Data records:
_ _ _ _ _
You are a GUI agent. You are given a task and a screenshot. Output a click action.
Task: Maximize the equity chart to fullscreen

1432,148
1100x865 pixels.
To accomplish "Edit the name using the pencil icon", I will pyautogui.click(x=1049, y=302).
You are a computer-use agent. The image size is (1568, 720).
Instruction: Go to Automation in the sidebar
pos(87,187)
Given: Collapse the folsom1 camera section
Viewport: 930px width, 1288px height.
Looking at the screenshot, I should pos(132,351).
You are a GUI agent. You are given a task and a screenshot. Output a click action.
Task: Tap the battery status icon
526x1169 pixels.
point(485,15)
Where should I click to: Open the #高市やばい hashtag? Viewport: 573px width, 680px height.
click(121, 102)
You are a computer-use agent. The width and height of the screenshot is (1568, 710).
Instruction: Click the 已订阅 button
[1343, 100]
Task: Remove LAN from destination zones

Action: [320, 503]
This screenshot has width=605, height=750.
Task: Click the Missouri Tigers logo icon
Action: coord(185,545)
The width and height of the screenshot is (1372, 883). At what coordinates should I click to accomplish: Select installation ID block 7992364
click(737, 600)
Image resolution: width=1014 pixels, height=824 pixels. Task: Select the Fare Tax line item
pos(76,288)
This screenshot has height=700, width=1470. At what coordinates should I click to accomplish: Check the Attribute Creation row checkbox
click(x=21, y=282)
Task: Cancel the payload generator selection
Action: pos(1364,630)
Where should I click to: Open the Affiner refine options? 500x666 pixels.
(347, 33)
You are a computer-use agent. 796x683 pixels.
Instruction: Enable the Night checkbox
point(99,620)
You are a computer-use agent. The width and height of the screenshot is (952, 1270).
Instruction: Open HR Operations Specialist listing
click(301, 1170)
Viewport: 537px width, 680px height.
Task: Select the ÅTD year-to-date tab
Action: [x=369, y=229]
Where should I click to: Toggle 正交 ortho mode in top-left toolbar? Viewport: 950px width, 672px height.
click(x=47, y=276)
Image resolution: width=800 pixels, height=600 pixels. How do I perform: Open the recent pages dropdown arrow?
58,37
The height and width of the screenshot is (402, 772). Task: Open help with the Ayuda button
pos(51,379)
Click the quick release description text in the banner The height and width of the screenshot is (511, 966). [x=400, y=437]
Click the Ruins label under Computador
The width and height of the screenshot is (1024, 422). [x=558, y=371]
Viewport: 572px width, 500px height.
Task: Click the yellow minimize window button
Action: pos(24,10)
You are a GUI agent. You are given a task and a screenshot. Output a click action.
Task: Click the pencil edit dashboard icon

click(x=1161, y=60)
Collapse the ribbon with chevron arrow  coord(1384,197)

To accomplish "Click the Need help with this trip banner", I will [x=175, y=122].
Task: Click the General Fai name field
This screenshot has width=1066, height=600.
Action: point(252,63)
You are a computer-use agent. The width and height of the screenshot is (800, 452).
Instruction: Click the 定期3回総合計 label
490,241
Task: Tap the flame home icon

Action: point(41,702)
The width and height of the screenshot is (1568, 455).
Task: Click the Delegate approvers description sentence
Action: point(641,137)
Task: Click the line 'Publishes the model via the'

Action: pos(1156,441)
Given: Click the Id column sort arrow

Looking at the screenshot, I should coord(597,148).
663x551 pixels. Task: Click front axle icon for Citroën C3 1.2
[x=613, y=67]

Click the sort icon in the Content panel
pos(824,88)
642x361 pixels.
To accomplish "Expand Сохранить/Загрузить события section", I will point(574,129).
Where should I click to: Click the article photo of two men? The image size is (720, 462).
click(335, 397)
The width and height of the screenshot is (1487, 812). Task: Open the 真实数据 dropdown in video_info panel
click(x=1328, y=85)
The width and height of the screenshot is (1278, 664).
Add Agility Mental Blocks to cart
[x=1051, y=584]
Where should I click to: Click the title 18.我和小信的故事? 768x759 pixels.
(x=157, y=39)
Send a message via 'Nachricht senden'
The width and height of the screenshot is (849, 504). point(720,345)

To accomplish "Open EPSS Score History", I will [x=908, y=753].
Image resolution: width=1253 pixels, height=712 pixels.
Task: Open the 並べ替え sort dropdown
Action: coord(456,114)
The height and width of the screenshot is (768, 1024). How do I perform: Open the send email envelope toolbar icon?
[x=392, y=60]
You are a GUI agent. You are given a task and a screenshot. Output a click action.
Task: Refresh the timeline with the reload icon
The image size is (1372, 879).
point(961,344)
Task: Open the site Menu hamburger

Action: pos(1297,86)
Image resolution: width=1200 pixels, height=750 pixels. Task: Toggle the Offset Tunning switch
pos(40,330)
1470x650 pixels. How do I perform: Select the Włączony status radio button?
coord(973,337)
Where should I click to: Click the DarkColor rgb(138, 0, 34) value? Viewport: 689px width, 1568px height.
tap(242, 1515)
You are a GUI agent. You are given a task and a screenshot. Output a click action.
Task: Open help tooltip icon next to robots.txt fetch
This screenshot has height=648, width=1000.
_ _ _ _ _
» Stated task: List every line of the data records above that contains the word "status".

» Full output:
Task: Tap the battery status icon
1470x650 pixels. How do I perform: Select the Włączony status radio button?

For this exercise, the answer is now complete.